--- Source records ---

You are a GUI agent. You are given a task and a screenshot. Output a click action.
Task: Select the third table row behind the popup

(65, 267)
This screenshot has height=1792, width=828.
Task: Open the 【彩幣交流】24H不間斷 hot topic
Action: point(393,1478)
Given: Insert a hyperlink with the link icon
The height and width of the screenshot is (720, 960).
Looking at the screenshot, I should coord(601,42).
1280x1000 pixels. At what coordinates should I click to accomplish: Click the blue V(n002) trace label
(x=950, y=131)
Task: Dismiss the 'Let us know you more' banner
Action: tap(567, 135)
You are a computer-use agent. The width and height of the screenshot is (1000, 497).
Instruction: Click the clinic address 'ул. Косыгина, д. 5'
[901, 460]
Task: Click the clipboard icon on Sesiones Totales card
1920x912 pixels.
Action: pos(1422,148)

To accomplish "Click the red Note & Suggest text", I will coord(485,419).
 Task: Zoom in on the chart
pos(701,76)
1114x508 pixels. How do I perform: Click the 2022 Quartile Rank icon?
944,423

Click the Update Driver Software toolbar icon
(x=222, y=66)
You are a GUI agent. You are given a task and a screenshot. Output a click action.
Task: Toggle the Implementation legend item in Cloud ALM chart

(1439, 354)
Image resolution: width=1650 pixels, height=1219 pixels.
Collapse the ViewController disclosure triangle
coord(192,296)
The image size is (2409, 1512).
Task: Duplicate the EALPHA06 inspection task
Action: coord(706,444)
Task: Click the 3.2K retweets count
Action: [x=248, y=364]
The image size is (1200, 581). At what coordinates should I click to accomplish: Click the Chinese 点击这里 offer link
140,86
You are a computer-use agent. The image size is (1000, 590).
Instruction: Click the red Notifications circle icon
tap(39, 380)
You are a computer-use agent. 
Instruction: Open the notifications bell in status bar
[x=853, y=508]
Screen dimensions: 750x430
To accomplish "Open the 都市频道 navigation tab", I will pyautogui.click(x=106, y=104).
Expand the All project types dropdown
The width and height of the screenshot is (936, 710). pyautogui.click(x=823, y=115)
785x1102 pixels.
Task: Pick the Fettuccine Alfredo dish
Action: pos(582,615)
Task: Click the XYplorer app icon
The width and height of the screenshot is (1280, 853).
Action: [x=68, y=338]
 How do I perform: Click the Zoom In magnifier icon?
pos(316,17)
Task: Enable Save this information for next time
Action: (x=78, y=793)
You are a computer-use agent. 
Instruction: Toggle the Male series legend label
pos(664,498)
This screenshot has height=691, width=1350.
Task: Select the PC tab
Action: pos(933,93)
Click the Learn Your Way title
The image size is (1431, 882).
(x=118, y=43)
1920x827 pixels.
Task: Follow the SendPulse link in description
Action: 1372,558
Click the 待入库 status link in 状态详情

---

▸ **Instructions for the task**: Your answer should be one number: the count of lines in the records above that contain "computer".

▸ **Response box**: 4